- Task description
Please copy each line below that contains the word "Open".

Stored data
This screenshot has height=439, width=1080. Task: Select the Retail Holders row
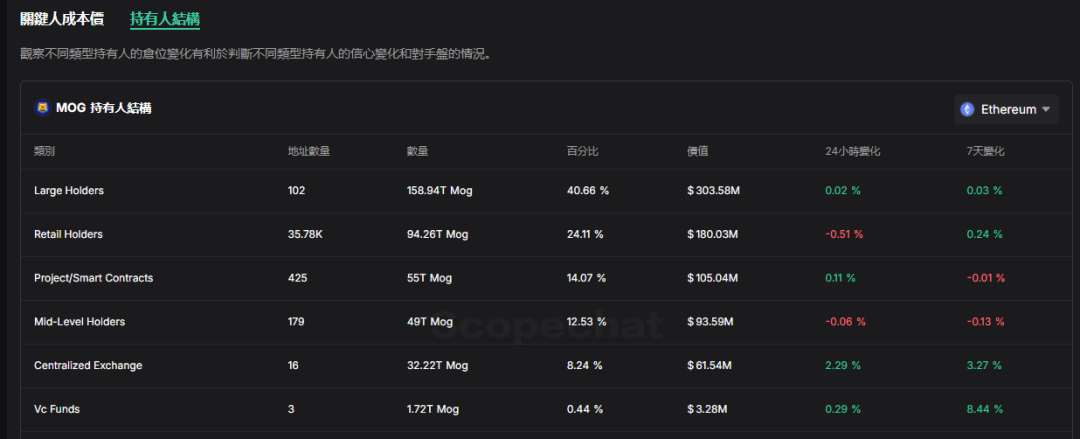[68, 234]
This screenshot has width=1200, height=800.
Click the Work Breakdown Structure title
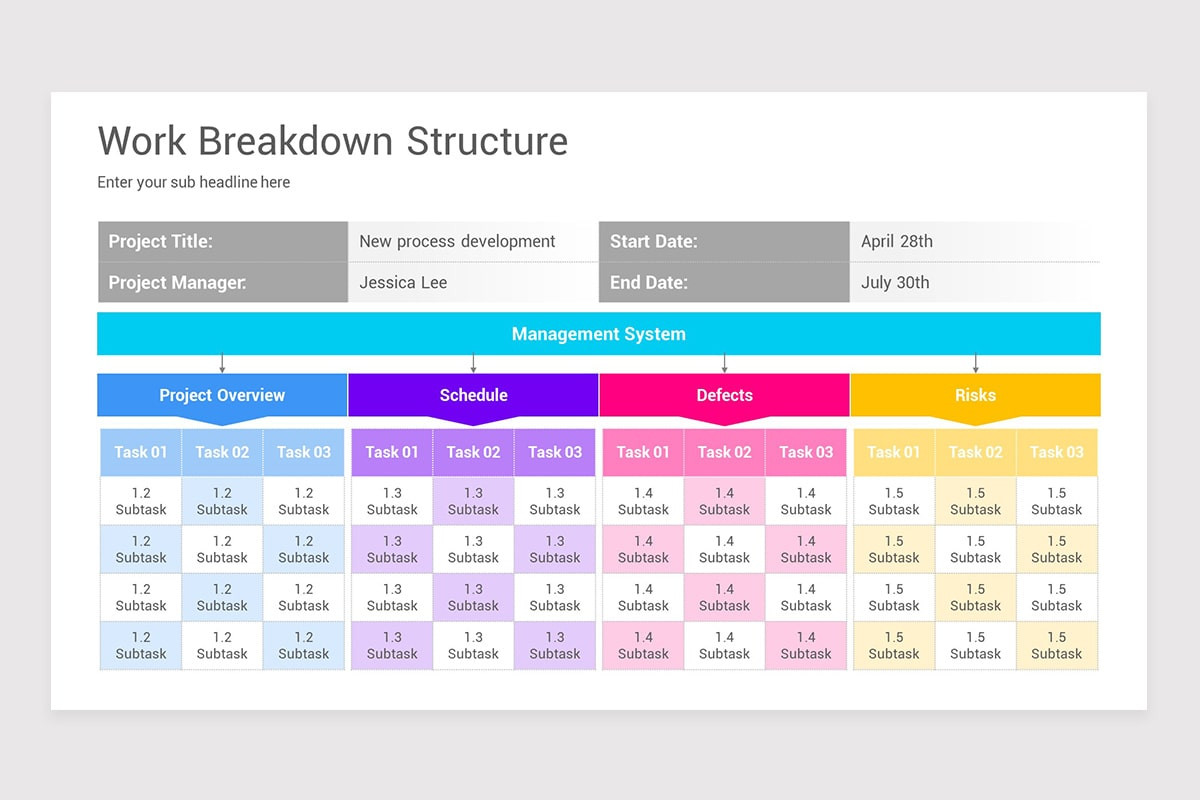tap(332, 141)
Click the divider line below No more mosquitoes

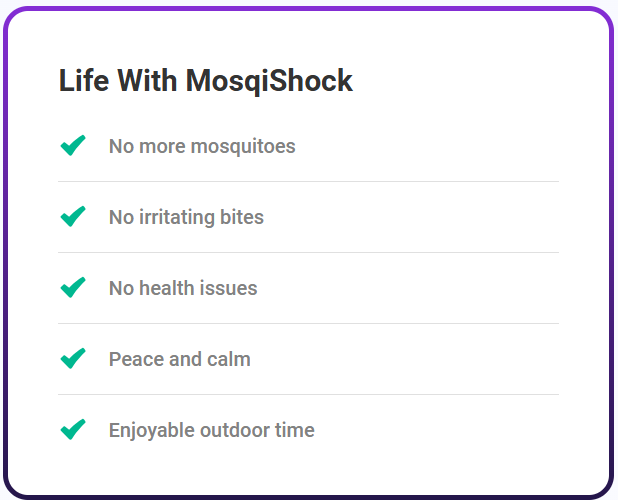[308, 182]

==

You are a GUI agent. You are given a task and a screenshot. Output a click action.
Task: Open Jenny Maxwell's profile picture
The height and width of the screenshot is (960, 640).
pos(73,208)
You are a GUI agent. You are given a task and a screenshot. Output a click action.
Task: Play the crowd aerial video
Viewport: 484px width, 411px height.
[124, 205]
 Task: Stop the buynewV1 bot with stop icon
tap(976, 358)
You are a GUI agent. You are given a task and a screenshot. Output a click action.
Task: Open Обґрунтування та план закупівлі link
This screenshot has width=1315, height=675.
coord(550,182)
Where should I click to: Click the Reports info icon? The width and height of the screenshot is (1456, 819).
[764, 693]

- Answer section
Task: Open Jenny Maxwell's profile picture
Task: Open Обґрунтування та план закупівлі link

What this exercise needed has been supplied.